* **WHAT THE TASK REQUIRES**
Tally the lines in the listing below that contain the string "width". Give only the number.

* **EXTRACTED RECORDS**
╭──

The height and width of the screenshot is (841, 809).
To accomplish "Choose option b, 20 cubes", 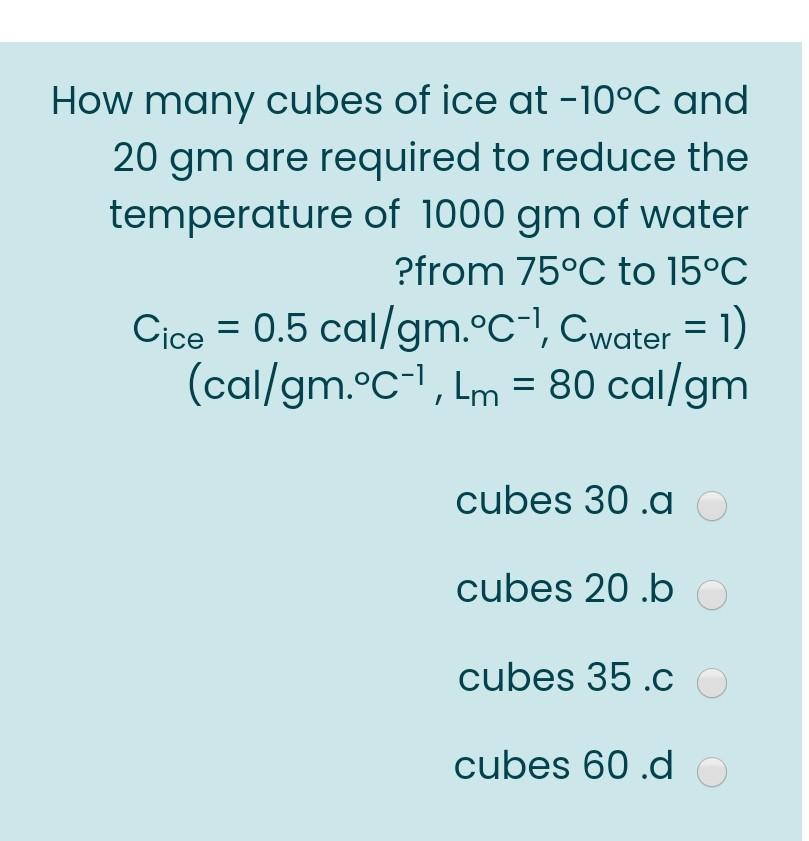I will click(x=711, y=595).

╰──
╭──

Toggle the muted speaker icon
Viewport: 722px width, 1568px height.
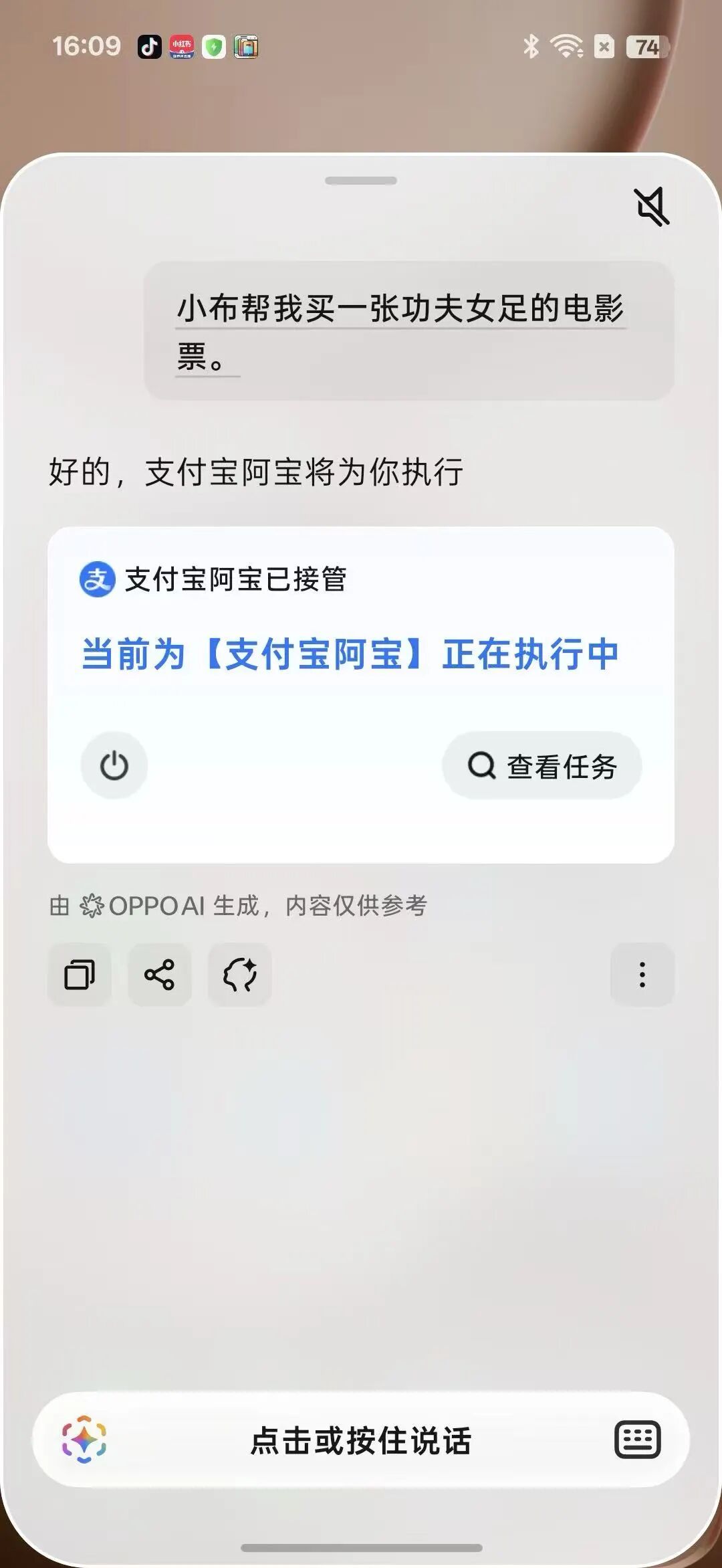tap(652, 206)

╰──
╭──

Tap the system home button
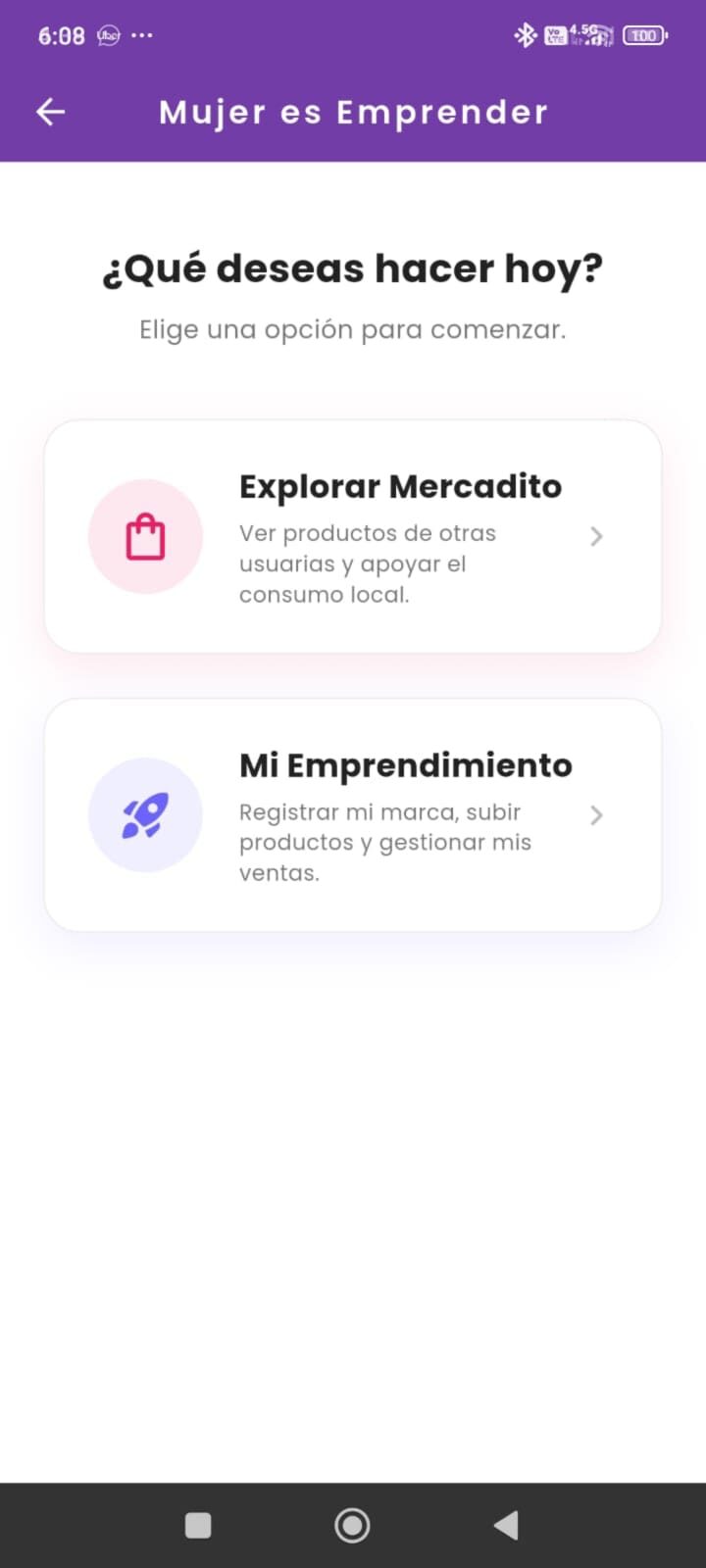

╰──

* **EXPECTED ANSWER**
2